Mini-hw-3

Due date: Nov 27, 2018.

Objectives: Mini-hw-3 on Apache Beam.

Assignment tools: Google cloud account or local machine.

What to turn in: Submission instructions provided with the questions below. Submit everything as a single file.

How to submit the assignment: In your gitlab repository, you should see a directory called mini-hw3. Put your report in that directory. Remember to git add, git commit, and git push. You can add your report early and keep updating it and pushing it as you do more work. We will collect the final version after the deadline passes. If you need extra time on an assignment, let us know. This is a graduate course, so we are reasonably flexible with deadlines but please do not overuse this flexibility. Use extra time only when you truly need it.

Assignment Details

In this Assignment you will need access to a local machine running Apache Beam or a Google Cloud project with Dataflow API access.

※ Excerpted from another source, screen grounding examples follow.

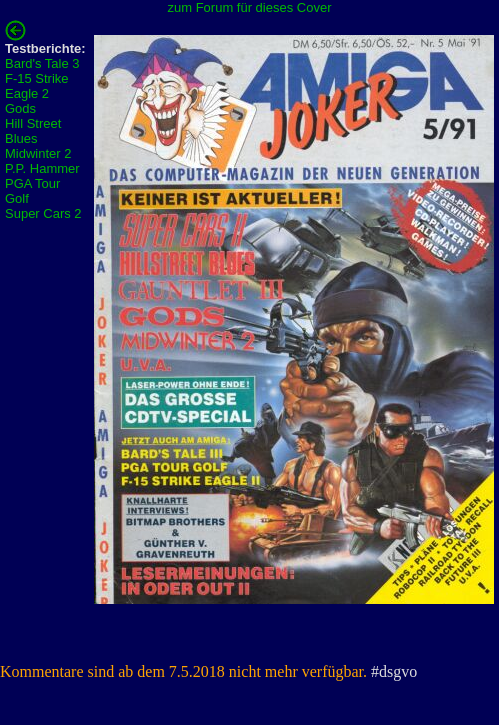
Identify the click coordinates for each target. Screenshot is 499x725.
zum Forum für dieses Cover (250, 7)
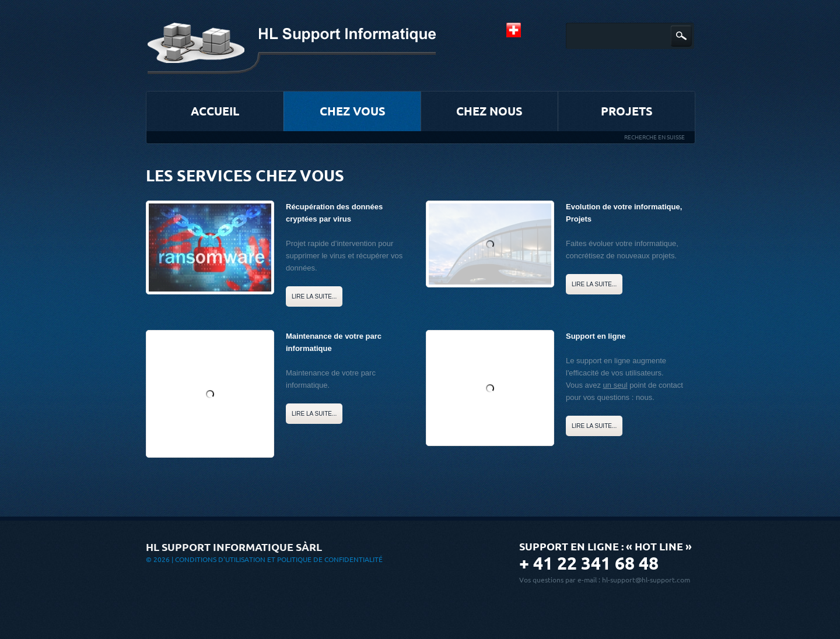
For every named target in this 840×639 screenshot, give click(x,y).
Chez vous (352, 111)
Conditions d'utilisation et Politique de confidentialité (279, 559)
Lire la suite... (314, 296)
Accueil (215, 111)
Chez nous (489, 111)
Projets (626, 111)
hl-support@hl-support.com (646, 580)
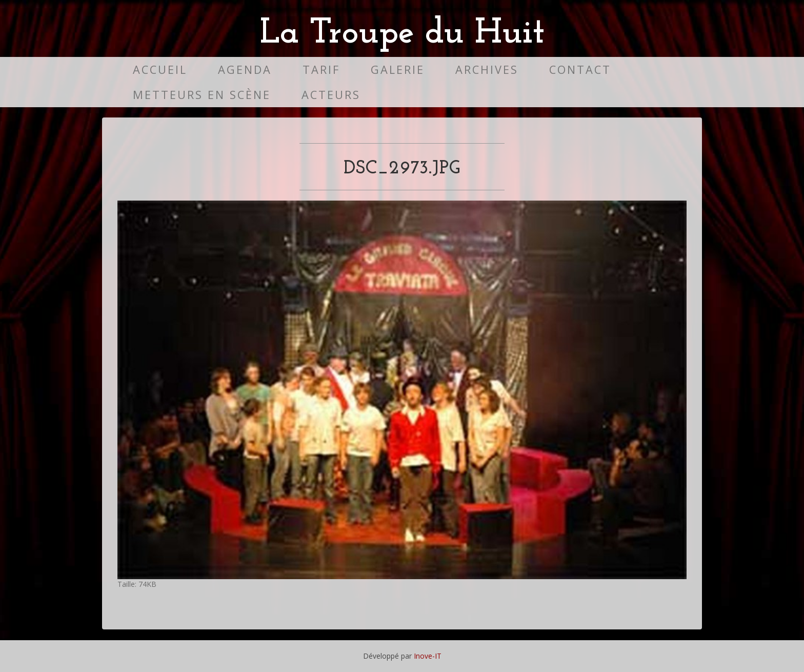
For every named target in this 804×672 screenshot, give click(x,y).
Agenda (245, 69)
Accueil (160, 69)
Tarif (321, 69)
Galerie (397, 69)
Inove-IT (428, 656)
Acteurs (331, 94)
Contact (580, 69)
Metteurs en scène (202, 94)
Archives (487, 69)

You will also need to download following text files:

  1. hamlet.txt
  2. muchado.txt

Question: Get the total number of words and average number of letters per word in both hamlet and muchado. You may use Google cloud or your local machine to run Apache beam to compute this.

Submit: time to generate wordcount for each of the files, and two metrics total number of words as well as average letters per word for both files. Also indicate is you used local machine or Google cloud for the assignment.

Use the code from section 8 to complete the assignment.(20 points).